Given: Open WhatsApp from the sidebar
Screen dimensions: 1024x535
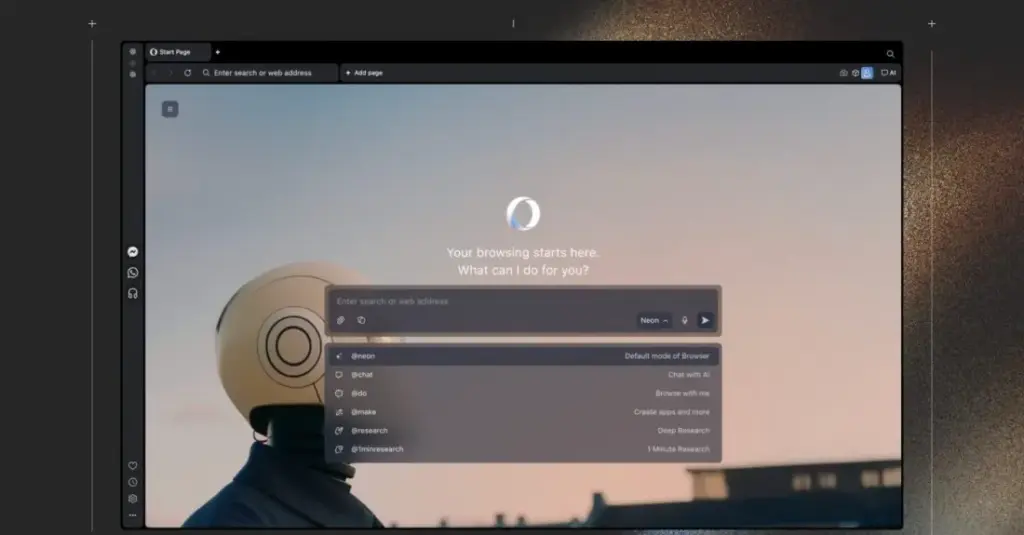Looking at the screenshot, I should coord(133,272).
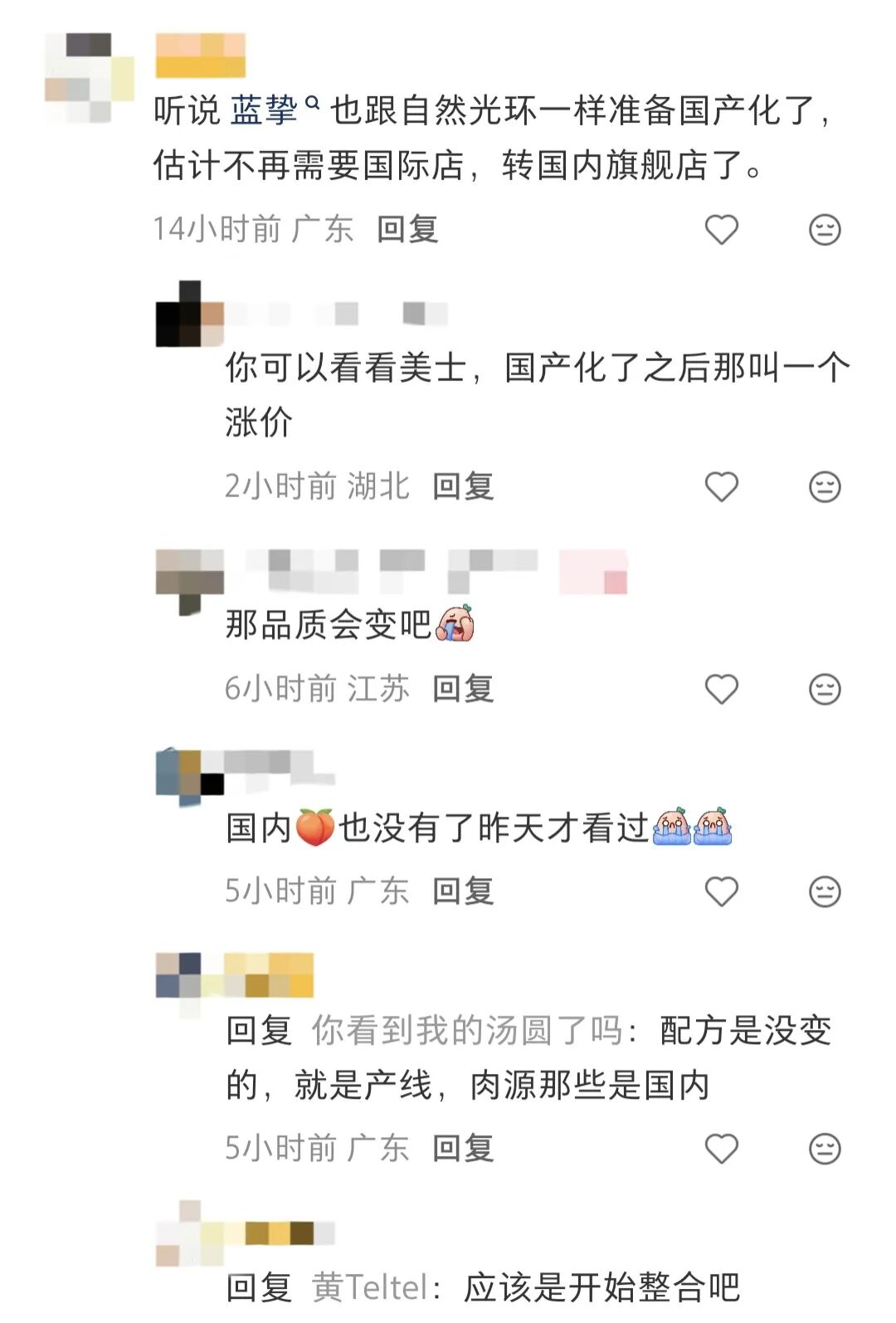This screenshot has height=1323, width=896.
Task: Dislike the top comment from 14小时前
Action: pyautogui.click(x=825, y=230)
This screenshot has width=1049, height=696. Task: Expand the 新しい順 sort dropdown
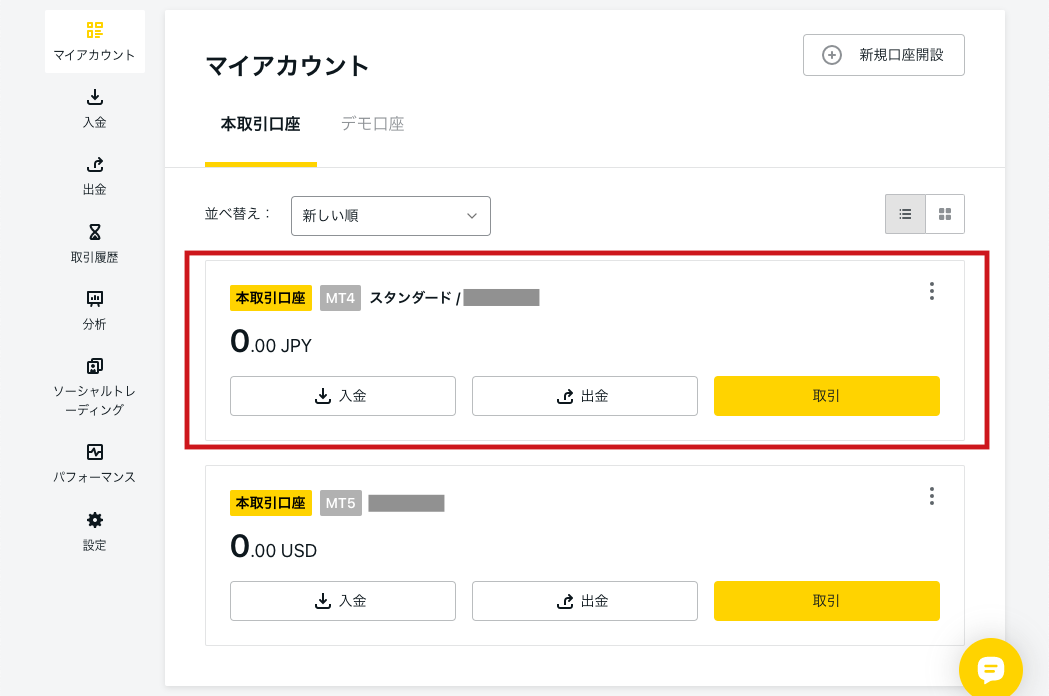[x=391, y=215]
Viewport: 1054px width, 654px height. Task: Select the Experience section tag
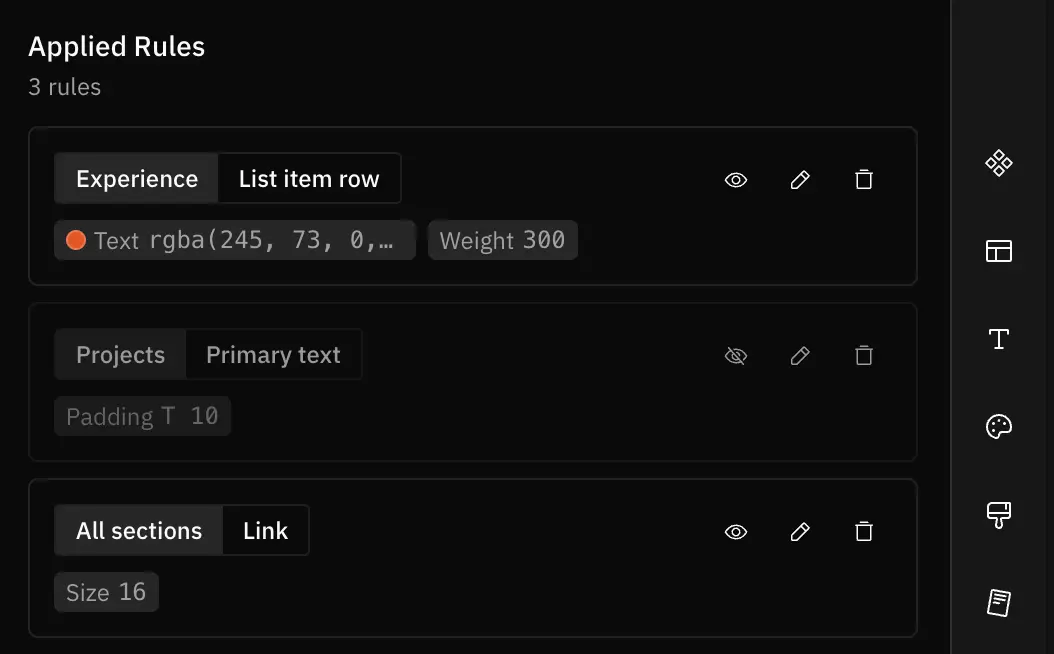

■ ■ ■ ■

Instructions for the task: If the records contain pictures, skip them, and transcribe exactly every line from the one with "This screenshot has width=1049, height=696." through the last line.

Task output:
This screenshot has width=1049, height=696. Task: Expand the 新しい順 sort dropdown
[x=391, y=215]
Viewport: 1054px width, 654px height. Task: Select the Experience section tag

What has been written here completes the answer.